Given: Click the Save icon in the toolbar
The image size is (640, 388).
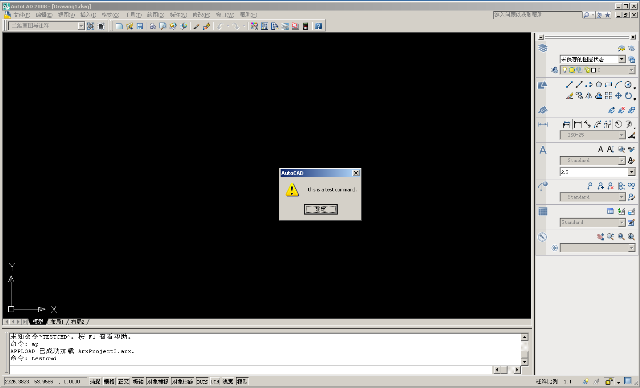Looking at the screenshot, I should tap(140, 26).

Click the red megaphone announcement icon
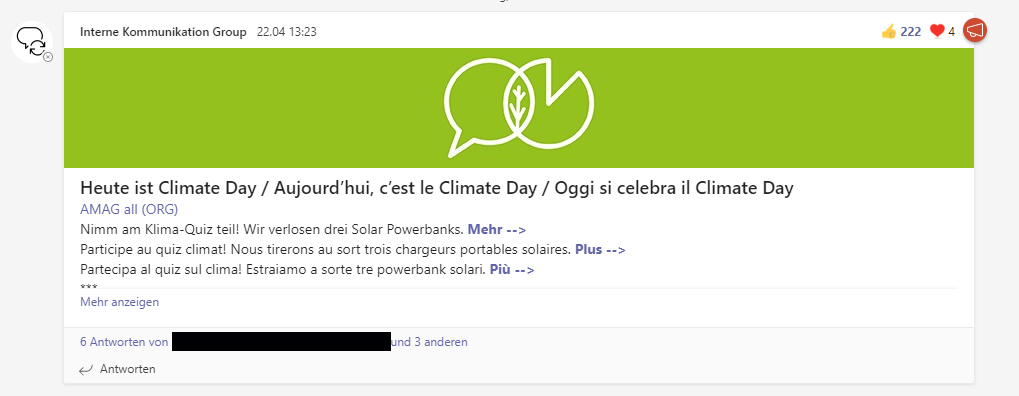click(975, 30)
--------------------------------
Aim of the exercise —
Every line of the material must be returned exactly; leave the images out.

Written solution —
Given: Click the Save icon in the toolbar
The image size is (640, 388).
Looking at the screenshot, I should tap(140, 26).

Click the red megaphone announcement icon
click(975, 30)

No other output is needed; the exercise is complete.